**PASSAGE RETENU:**
Mali-Niger-Burkina: une monnaie commune, à quel prix?
Le général Abdourahmane Tiani, chef du régime militaire au Niger, a remis cette ambition sur la table dimanche soir dans une interview télévisée, estimant que la création d’une telle monnaie constituait une étape nécessaire pour que le Niger, le Mali et le Burkina sortent de la colonisation et recouvrent leur souveraineté.
La semaine dernière, c’est le président de transition burkinabè, le capitaine Ibrahim Traoré, qui abordait le sujet et rappelait sa volonté de couper tout lien avec la France. Depuis que ces trois pays ont annoncé leur départ de la Cédéao, le 28 janvier dernier, la création d’une monnaie commune est donc présentée comme une prochaine étape.
Son possible nom, le Sahel, a déjà été éventé par des personnalités proches des régimes malien, nigérien et burkinabè. Sur les réseaux sociaux, des modèles des futurs billets ont même été proposés, à l’effigie du colonel Assimi Goita, du capitaine Ibrahim Traoré et du général Abdourahmane Tiani.
Quitter l’UEMOA pour quitter le franc CFA Pour lancer leur monnaie commune, les pays de l’AES devront d’abord quitter l’Union économique et monétaire ouest-africaine (UEMOA ), dont les huit pays membres ont pour monnaie commune le franc CFA. RFI a interrogé des économistes et des juristes indépendants, ainsi que des experts internes de l’UEMOA : tous vont dans le même sens, avec des arguments à la fois juridiques, liés aux traités qui régissent l’UEMOA, et politiques, vu le contexte dans lequel la question se pose.
Du fait de l’histoire de sa construction, deux traités régissent actuellement le fonctionnement de cet espace : le traité UMOA (Union monétaire ouest-africaine) et le traité modifié de l’UEMOA, qui le complète. Les experts sollicités par RFI se fondent notamment sur l’article 3 du traité UMOA, selon lequel « les États membres s’engagent, sous peine d’exclusion de l’UMOA, à respecter les dispositions du présent traité, du traité de l’UEMOA et des textes pris pour leur application », et sur l’article 103 du Traité modifié de l’UEMOA qui fixe les conditions d’adhésion des États membres.

**LIGNES FOURNIES:**
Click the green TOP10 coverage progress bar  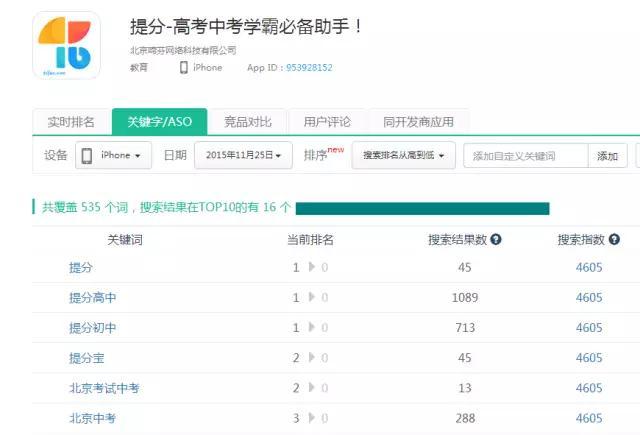422,208
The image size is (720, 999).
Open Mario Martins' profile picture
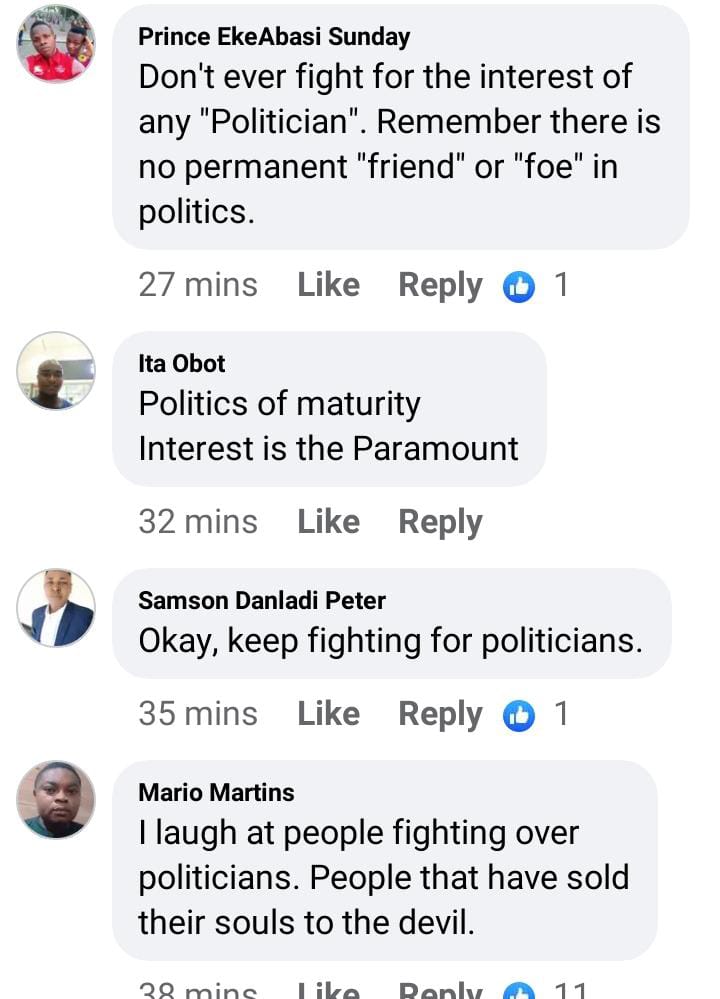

**CONSIGNE DONNÉE A:**
Selon l'article sur la monnaie commune du Mali, du Niger et du Burkina, quel nom cette monnaie pourrait-elle porter ?
**CONSIGNE DONNÉE B:**
Donnez la suite de l'article sur la monnaie commune du Mali, du Niger et du Burkina après sa dernière phrase, s'il vous plaît.

**RÉPONSE RÉDIGÉE A:**
Elle pourrait s'appeler le Sahel.

**RÉPONSE RÉDIGÉE B:**
Ces textes semblent pourtant laisser une fenêtre de tir aux pays de l’AES, puisqu’ils indiquent qu’un pays ne peut quitter le franc CFA sans quitter l’UMOA, mais sans être aussi catégorique pour ce qui concerne l’UEMOA. « C’est vraiment un tout », explique une source au sien de l’UEMOA, qui rappelle que les différentes instances de décision de l’UEMOA sont communes aux huit États membres. Au-delà d’un éventuel débat juridique, les experts interrogés rappellent aussi l’aspect politique de la question : en substance, ils expliquent que les pays membres défendant l’intérêt de leur Union, on voit mal la conférence des chefs d’État de l’UEMOA accepter de laisser trois pays « rebelles » s’affranchir de certaines règles – monétaires – et continuer de bénéficier d’autres avantages, douaniers notamment.
Impossible juridiquement, irréaliste politiquement : les experts interrogés excluent donc unanimement cette possibilité. Or les trois pays de l’AES ont annoncé fin janvier leur départ de la Communauté économique des États d’Afrique de l’Ouest (Cédéao), mais pas de l’UEMOA. Or ce maintien est aujourd’hui un filet de sécurité pour les pays de l’AES, comme l’a d’ailleurs rappelé le chef de la diplomatie malienne, Abdoulaye Diop, puisqu’ils continueront de bénéficier, au sein de cet espace, de la libre circulation des biens, des personnes et des marchandises.
Les membres de l’UEMOA bénéficiant sur ces points des dispositions similaires à celles de la Cédéao. Héritage colonial, déjà en sursis Pour abandonner le franc CFA et se doter d’une politique monétaire propre, le Mali, le Niger et le Burkina devront donc accepter de perdre les avantages qu’offre l’appartenance à l’UEMOA, sur lesquels ils comptent actuellement pour limiter les conséquences économiques et humaines de la sortie de la Cédéao.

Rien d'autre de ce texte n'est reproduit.